## GOAL
Recast everything from the start of the records down to the line containing "[x=173, y=276]" as a two-column CSV with the header input,output, one row per record. Put each record's text and its answer in one quoted field apiece, with line breaks replaced by spaces.

## DATA SHOWN
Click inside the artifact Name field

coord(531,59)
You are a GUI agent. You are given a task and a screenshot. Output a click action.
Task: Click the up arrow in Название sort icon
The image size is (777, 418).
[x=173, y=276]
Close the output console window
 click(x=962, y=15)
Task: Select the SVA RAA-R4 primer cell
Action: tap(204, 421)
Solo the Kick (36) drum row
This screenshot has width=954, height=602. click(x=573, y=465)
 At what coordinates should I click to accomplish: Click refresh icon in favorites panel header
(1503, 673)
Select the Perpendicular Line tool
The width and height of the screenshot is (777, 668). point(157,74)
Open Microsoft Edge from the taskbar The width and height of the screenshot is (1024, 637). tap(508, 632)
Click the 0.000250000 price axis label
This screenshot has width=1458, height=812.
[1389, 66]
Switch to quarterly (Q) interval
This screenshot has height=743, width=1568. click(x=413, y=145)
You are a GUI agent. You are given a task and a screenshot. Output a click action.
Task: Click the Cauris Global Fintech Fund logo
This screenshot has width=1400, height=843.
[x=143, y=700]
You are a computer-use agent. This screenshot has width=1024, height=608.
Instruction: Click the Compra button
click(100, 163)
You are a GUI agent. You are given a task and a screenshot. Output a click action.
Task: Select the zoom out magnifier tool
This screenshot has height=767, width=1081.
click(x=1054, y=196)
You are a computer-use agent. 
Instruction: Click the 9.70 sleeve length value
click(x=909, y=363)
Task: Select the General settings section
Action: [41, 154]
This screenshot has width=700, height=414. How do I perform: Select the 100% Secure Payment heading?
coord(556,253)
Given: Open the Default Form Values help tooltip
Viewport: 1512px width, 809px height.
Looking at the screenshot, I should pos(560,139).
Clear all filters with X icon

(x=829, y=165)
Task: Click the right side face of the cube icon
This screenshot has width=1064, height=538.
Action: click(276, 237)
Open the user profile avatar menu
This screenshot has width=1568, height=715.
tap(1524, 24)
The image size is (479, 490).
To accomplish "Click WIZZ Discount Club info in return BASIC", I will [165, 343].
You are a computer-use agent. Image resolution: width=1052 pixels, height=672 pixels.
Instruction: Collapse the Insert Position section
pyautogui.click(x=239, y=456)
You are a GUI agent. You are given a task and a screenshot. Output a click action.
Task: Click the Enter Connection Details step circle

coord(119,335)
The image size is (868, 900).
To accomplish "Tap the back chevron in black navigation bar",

## ANSWER TO THE TASK
input,output
"Click inside the artifact Name field","coord(531,59)"
"You are a GUI agent. You are given a task and a screenshot. Output a click action. Task: Click the up arrow in Название sort icon The image size is (777, 418).","[x=173, y=276]"